While few severe problems are actually reported with smoke-free policies, a number of concerns remain about a lack of patient and visitor acceptance and negative employee morale [7
]. Some concerns have been expressed anecdotally and in letters to editors suggesting that smoke-free campus policies are impractical and unethical because smokers will be unable to refrain from smoking; are destined to smoke in uncontrolled areas; will be forced to compromise their treatment by leaving the grounds to smoke; and by doing so will aggravate existing distress while subjugating patient needs in favor of a policy [18
]. Consequently, administrators considering smoke-free campus policies are often unsure of the support and the resistance they will experience from employees, patients, visitors, physicians, the board, and the community; concerned about the prospect of losing good employees; and concerned about being financially penalized as smokers seek facilities on whose grounds they can smoke [7
In order to address these issues, the Arkansas state legislature passed Act 134 in March of 2005. This was groundbreaking legislation that prohibited smoking in all the “buildings and property in and on which the medical facility operates together with all property owned that is contiguous to the buildings in which medical services are provided.” This legislation was enacted primarily because the Arkansas Hospital Association (AHA) supported it. The AHA supported the legislation because a number of facilities were already planning to enact smoke-free campus policies and implementation of a unilateral, comprehensive, statewide medical facility campus smoking ban would enable facilities to implement smoke-free campus policies without being unduly penalized by market forces [7
]. Psychiatric and alcohol and drug (A&D) facilities, however, opposed the legislation because representatives felt that these patients would be negatively affected, and were thus exempted as were federally controlled facilities. Act 134 became effective October 1, 2005. Once the legislation was passed, the University of Arkansas for Medical Sciences College of Public Health supported the AHA by compiling a Smoke-Free Hospital Toolkit comprised of a booklet to guide implementation and a resource CD. The toolkit was theoretically grounded in ecological and social cognitive perspectives, but also utilized experiential and empirical sources to guide development [7
]. Numerous written resources were provided on the CD including administrative and clinical guidelines, examples of policy statements, signage, training activities, and problem-solving. The toolkit is available as a download at ( http://www.uams.edu/coph/reports/SmokeFree_Toolkit/
). A hard copy was distributed to the AHA membership by AHA.

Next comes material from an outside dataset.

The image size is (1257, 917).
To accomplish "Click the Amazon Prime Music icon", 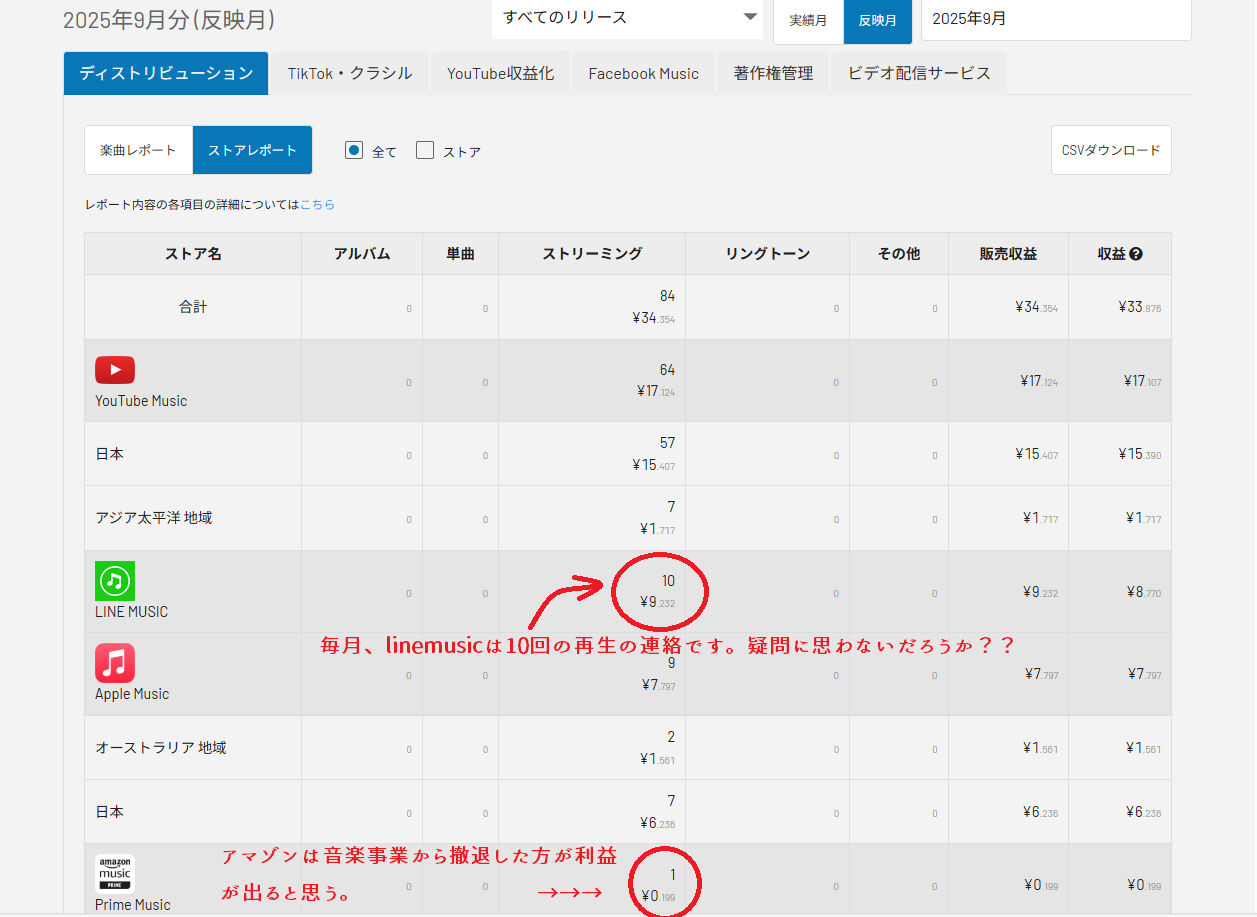I will [115, 873].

The aim of this study was to characterize the perceived concerns and sources of support and resistance reported by the Chief Executive Officers (CEOs) and administrators of Arkansas medical facilities before and after Act 134 became effective. Interviews were conducted with the same facilities both before and after the effective date. Information was collected to identify significant sources of support and resistance while considering the implementation of smoke-free hospital campus policies. Pre-implementation variables were also used to predict progress with establishing a completely smoke-free campus 12 months after Act 134 took effect. This investigation also provides evaluative information on the first legislated, statewide prohibition of smoking on medical facility grounds.
This study was approved by the Institutional Review Board at the University of Arkansas for Medical Sciences. A list of 110 member medical facilities and CEO/administrators was obtained from the AHA. Three additional facilities were subsequently identified through contact with hospital CEOs for a total of 113. Information about number of hospital beds, psychiatric and/or alcohol and drug (A&D) beds, and financial control status (private non-profit, city, state, federal, county, or corporate) was obtained from the AHA. The number of beds at the AHA member medical facilities ranged from 0 to 791, with a mean of 132, a median of 77, and a mode of 25. The majority of facilities had no psychiatric or A&D beds (n=68; 64.76%), with 27.62% (n=29) maintaining some psychiatric and A&D beds, and 7.62% (n=8) maintaining only psychiatric and/or A&D beds. The majority of medical facilities were private non-profit (56.36%), with 26.36% under corporate control, and 17.27% under city, county, state, or federal government control.
2.2. Survey Instrument
The instrument used for pre- and post-implementation data collection was a 23 item questionnaire delivered over the telephone assessing the degree to which CEO/administrators (a) perceived their facility to have completed implementation of the new policy; (b) were in favor of or “agreed” with the legislation; (c) anticipated/experienced support from employees, patients, visitors, physicians, the board, and the community; and (d) anticipated/experienced resistance from employees, patients, visitors, physicians, the board, and the community. Responses to questions (a) through (d) were made on an 11 point discrete analogue scale where 0 = “have not started,” “none at all” or “do not agree at all,” and 10 = “process complete,” “the most possible,” or “total agreement.” Several open-ended questions were also included in the pre- and post-implementation surveys concerning (e) anticipated/experienced cost of implementation; (f) the greatest challenges for implementation; (g) negative effects of the policy on employee performance and retention, and (h) positive effects of the policy on employee performance and retention. Post-implementation, respondents were also asked to identify helpful resources and discuss the helpfulness of the Smoke-free Hospital Toolkit.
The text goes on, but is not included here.